From our own living rooms, we are able to perceive a much broader expanse than ever before.
Our understanding of time and space is changing on the most fundamental level.
I believe we are living at a very special time within the long history of humankind.

Only that which is beautiful will remain

What is beauty? That’s a hard question to answer in a single sentence. But think about the cosmos, which is a system on a much larger scale than our societal systems. Like the Earth and the solar system, it is revolving – so the pattern for a closed-loop, cyclical society already exists on a grand scale. Every living creature conforms to it.In the time scale of the natural world, those creatures that do not conform to the cosmic system are weeded out. The solar system is extremely beautiful from both a spatial and temporal perspective.
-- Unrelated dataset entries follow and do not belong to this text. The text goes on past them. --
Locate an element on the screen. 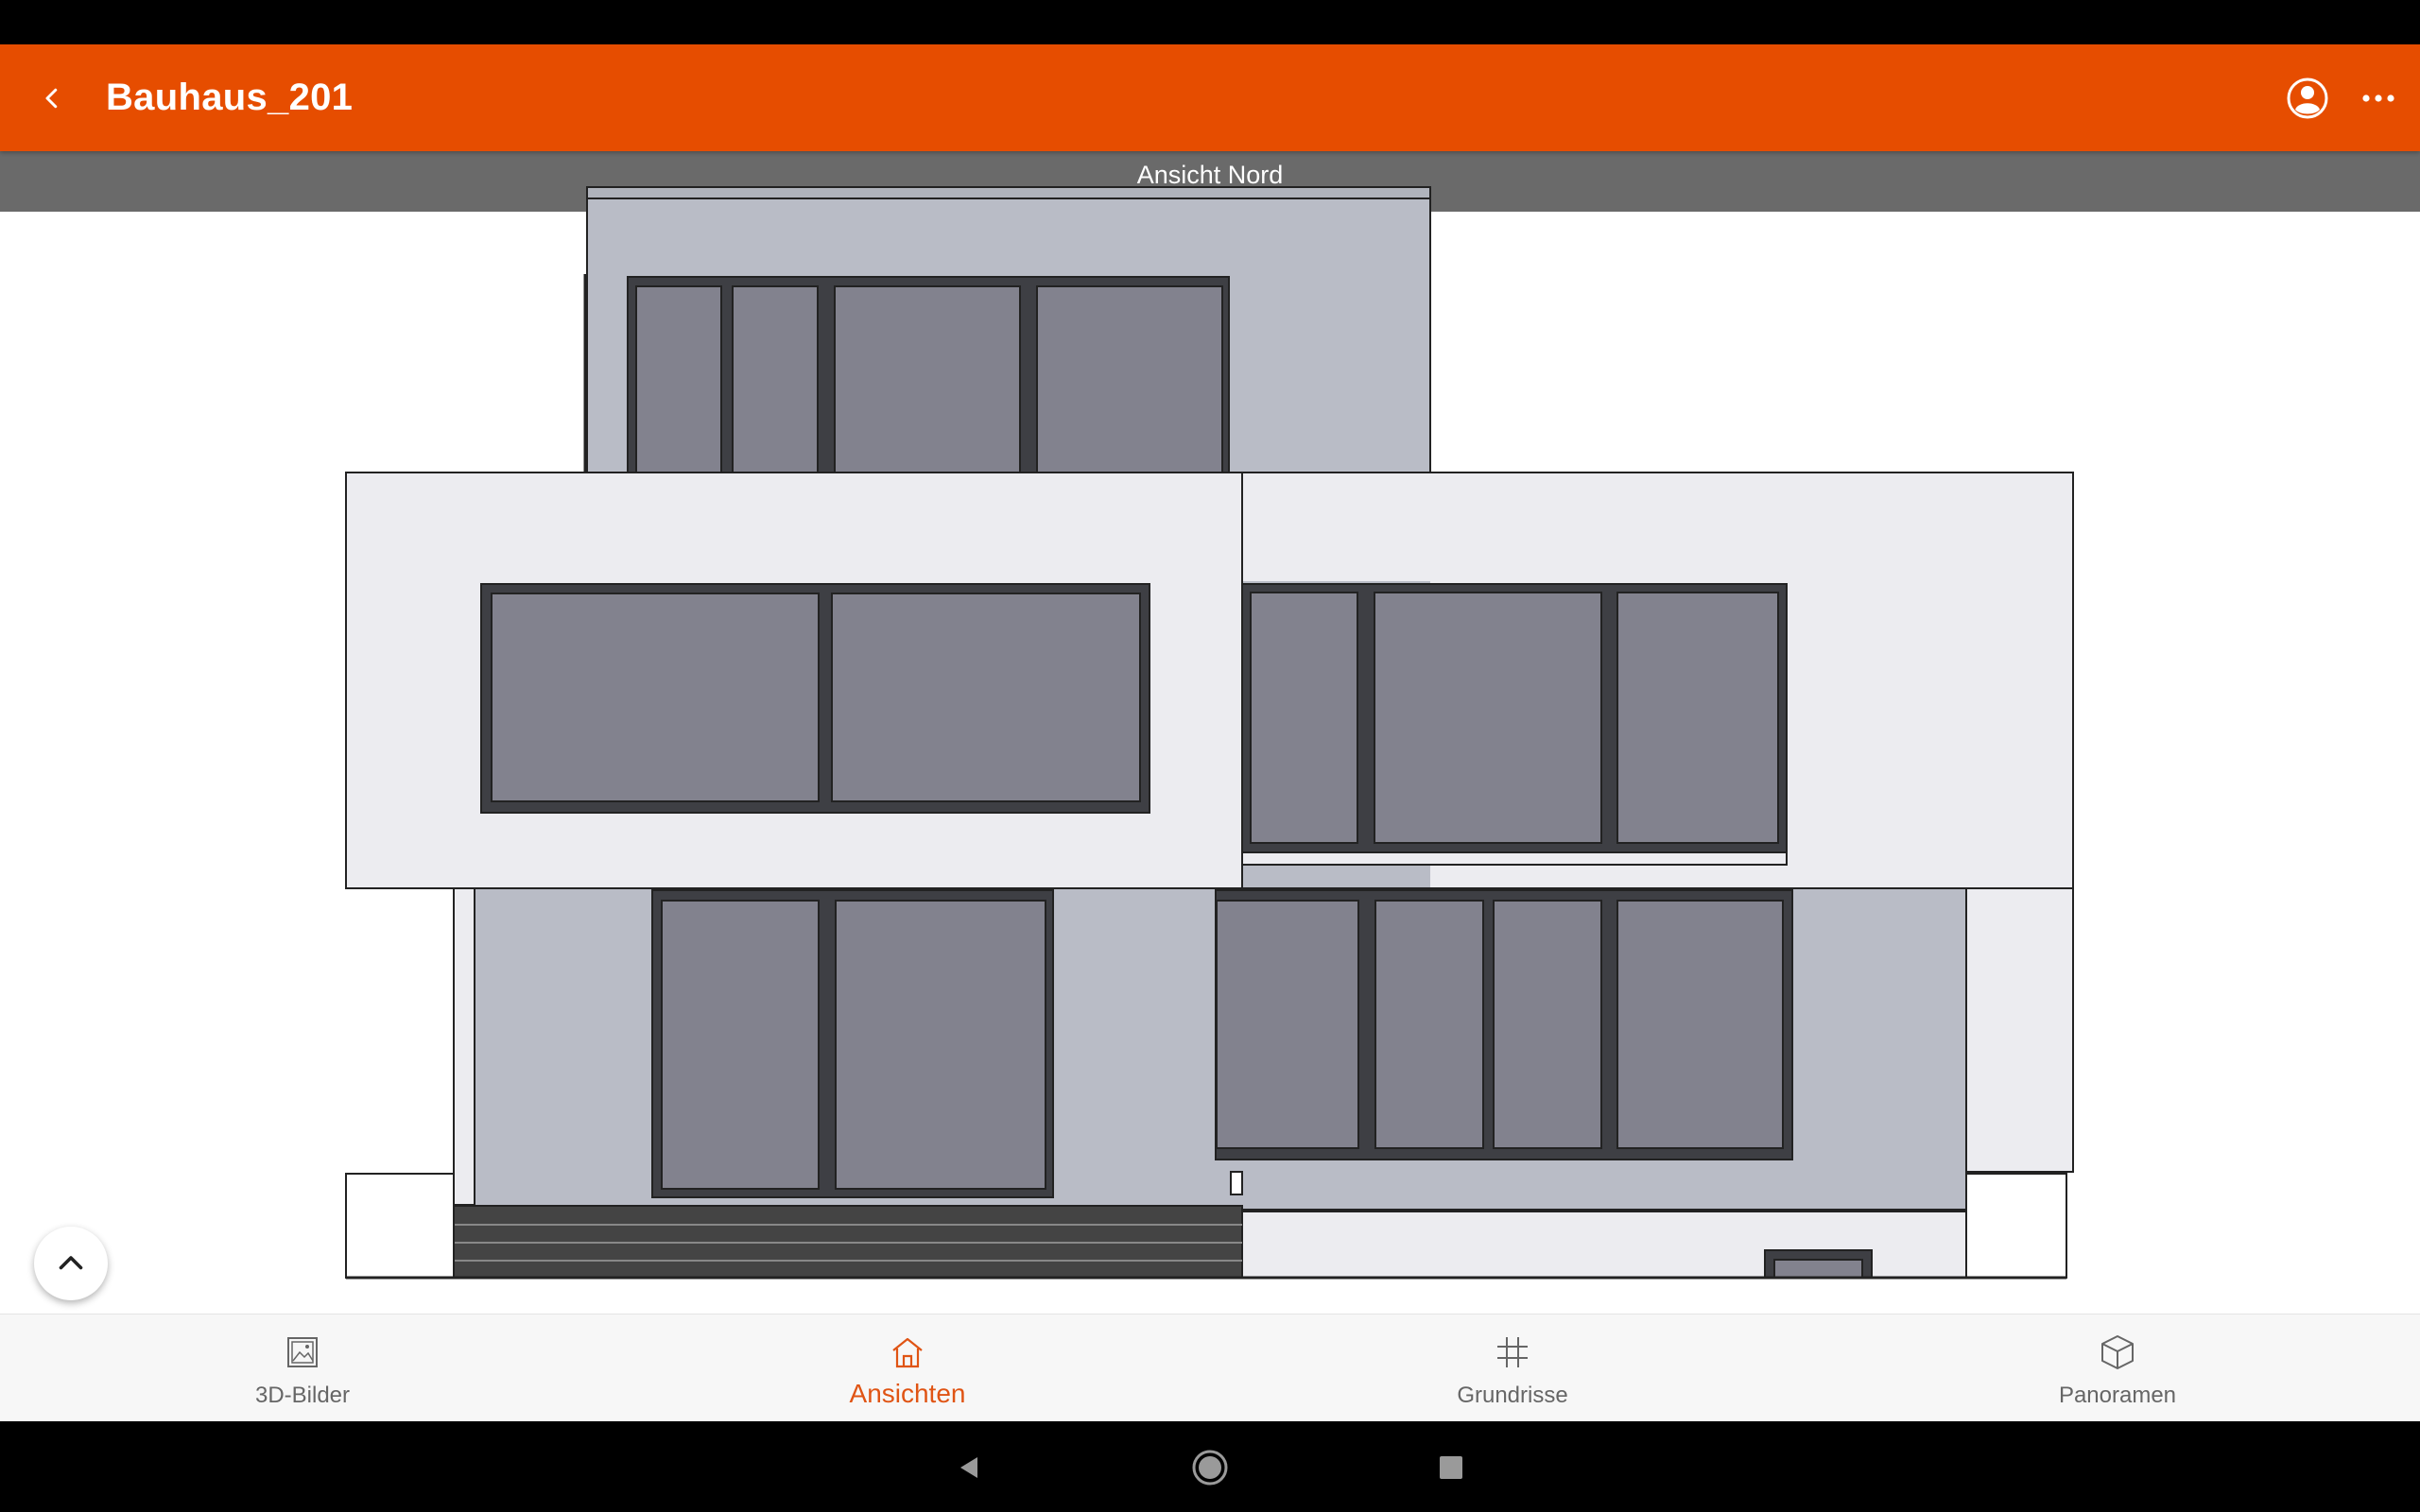  view-title: Ansicht Nord is located at coordinates (1210, 175).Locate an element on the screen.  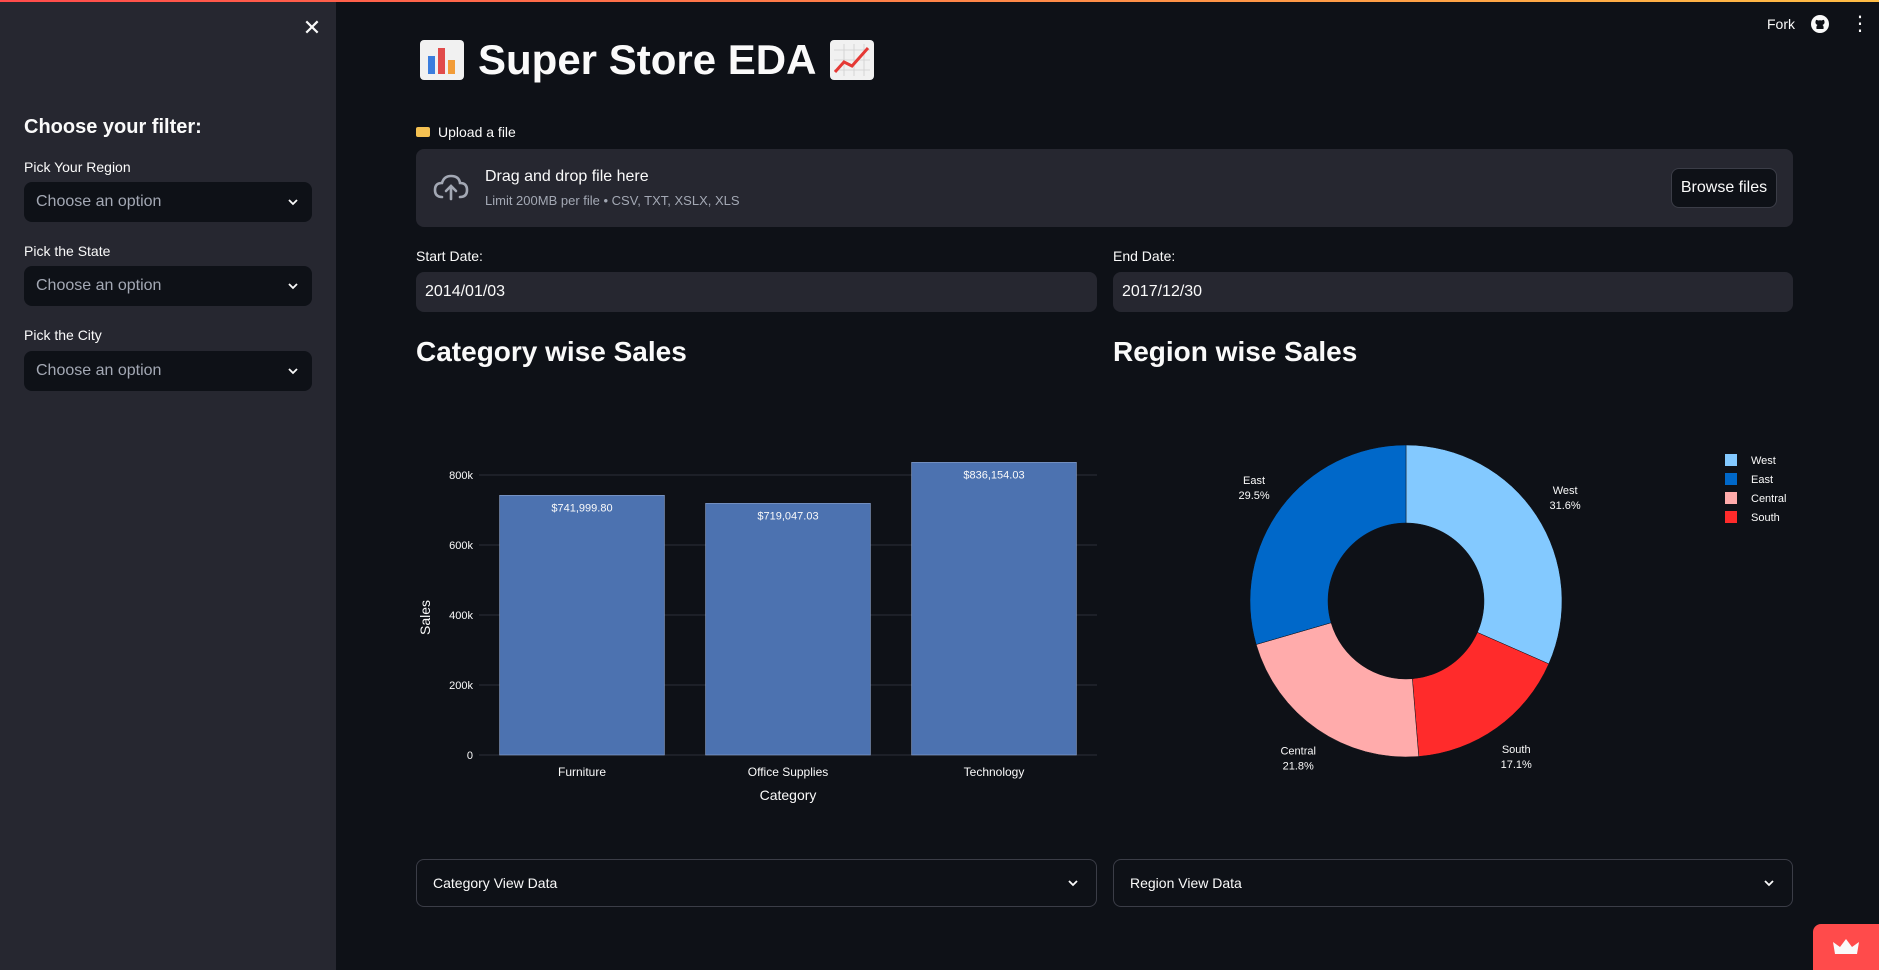
crown-icon is located at coordinates (1846, 946). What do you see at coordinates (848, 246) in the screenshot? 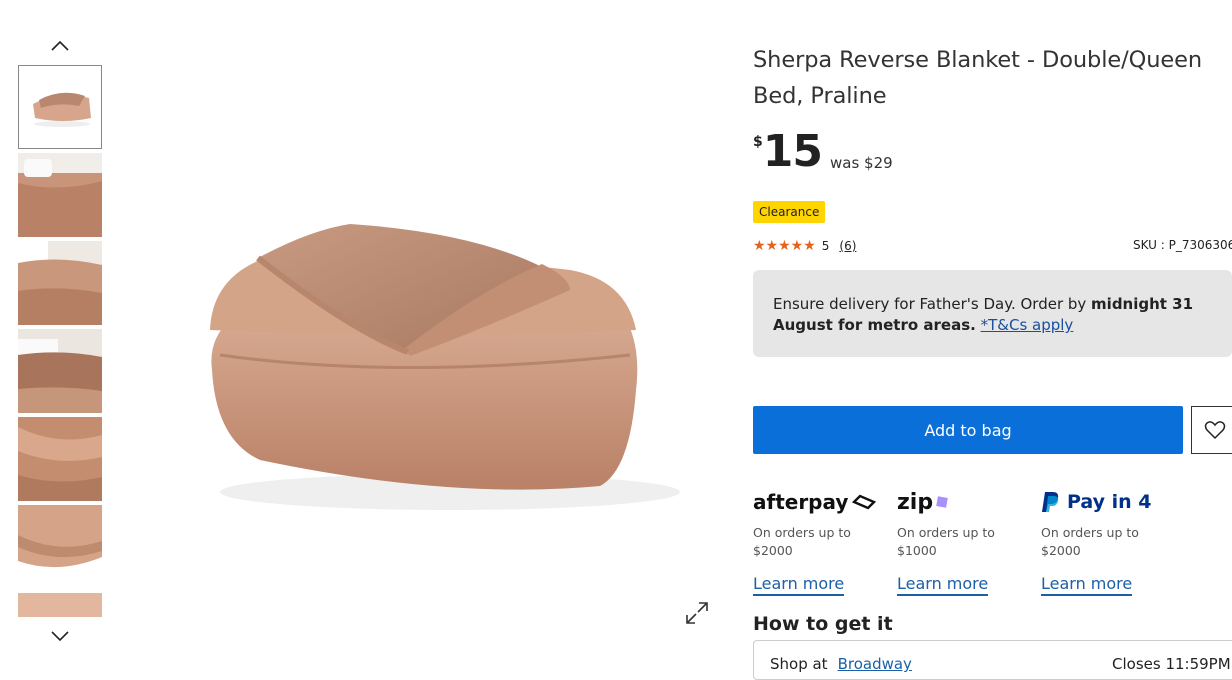
I see `reviews-link: (6)` at bounding box center [848, 246].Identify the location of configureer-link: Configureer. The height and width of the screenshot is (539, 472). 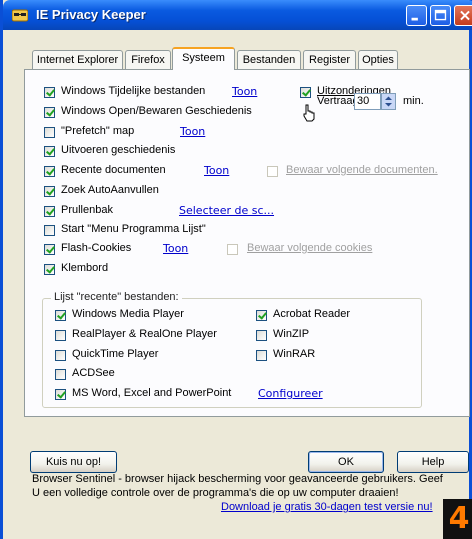
(290, 394).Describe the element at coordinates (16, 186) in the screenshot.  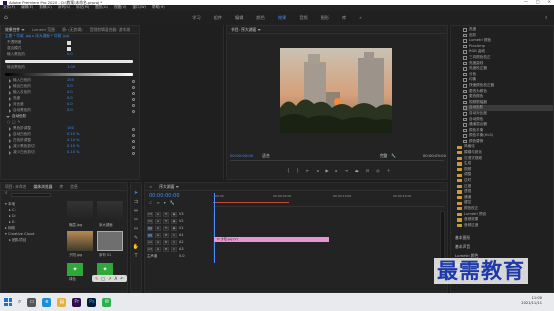
I see `tab-project: 项目: 未命名` at that location.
When you look at Earth’s ecosystems within that larger system, even a single flower is extremely beautiful.

The question of “what is beautiful” or “what is natural” becomes a question of what can exist within the circle of life and what cannot. In the end, only that which is beautiful will remain. At that point, it won’t matter what a thing is called or who made it. That which is meant to remain will remain.

The objects spinning within this enormous whirlpool of the solar system trace the shape of a spiral. In mathematical terms, spirals conform to what is called the “golden ratio.” If you dig down, the same golden ratio exists within our own bodies as well as within plants and animals. Even DNA is shaped like a spiral.

The clearest symbol of the golden ratio is the star. I think stars themselves are the origin of beauty.

When we think about beauty, if we align our consciousness with the stars, we naturally tend towards that design.

There is beauty in designs that match the stars, whether in the design of our own bodies or in the designs that we create.
Kaichi Sugiyama
the inventor of the Earth Calendar-HELIOCOMPASS
Kaichi Sugiyama is the inventor of the HELIOCOMPASS solar system calendar.
He currently resides in Shizuoka, Japan.
Living as “Half-Farmer and Half-Calender”,
In 2004, he began studying the use of ancient calendars as preserved in oral traditions and the relationship between celestial body.
In 2007, realizing that the first calendars were actually disc-shaped protractors, he created a time–space map in the form of a miniature solar system, which he named the “Earth Calendar-HELIOCOMPASS.”
※The calendar shows the time and place in the context of Earth as a planet within the solar system.
It can be understood and shared by any person regardless of nationality or background.